**Work to be completed**
Note each line in the data holding the string "computer" and report it.
• • • • • • •
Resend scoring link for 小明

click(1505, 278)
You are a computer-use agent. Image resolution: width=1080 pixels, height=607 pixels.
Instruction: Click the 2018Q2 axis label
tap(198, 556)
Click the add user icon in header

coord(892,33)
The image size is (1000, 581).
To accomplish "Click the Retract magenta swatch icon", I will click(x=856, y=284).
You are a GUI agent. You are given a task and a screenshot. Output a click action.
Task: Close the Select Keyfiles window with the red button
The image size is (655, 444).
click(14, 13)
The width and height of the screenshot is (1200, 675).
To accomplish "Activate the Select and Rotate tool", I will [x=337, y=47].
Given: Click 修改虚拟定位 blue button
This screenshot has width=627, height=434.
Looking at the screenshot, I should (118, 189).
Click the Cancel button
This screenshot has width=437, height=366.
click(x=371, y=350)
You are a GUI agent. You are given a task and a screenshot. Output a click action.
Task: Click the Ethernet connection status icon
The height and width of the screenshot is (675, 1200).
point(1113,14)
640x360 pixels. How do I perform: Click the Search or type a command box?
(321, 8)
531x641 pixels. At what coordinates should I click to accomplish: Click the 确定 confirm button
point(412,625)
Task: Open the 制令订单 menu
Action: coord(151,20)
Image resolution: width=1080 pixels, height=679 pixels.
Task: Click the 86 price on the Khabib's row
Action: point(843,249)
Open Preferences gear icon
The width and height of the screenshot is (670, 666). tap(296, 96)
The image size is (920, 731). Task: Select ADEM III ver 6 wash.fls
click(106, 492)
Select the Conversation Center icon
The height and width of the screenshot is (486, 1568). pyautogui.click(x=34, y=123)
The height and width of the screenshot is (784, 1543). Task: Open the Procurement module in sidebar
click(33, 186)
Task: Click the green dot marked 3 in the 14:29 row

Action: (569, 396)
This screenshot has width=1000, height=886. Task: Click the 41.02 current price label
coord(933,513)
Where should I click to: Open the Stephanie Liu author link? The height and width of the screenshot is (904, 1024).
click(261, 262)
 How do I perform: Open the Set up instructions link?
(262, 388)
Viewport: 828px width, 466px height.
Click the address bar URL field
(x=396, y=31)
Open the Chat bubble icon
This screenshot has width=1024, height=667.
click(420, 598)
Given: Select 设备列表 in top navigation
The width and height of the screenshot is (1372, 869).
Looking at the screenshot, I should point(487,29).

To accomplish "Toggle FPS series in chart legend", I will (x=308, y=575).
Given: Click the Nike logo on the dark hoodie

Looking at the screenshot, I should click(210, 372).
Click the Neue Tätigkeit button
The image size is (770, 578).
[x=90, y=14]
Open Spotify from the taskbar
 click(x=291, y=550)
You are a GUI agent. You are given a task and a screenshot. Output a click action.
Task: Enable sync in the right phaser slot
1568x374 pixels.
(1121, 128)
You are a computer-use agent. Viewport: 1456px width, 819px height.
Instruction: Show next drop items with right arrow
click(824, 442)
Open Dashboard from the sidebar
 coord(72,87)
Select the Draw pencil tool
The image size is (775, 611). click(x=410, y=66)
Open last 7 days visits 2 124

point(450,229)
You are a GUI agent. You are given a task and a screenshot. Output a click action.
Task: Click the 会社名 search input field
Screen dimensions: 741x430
• • • • • • •
**Exercise solution**
You are a computer-use agent. Image resolution: width=1080 pixels, height=607 pixels.
You are a computer-use agent. Viewport: 1456px width, 819px height.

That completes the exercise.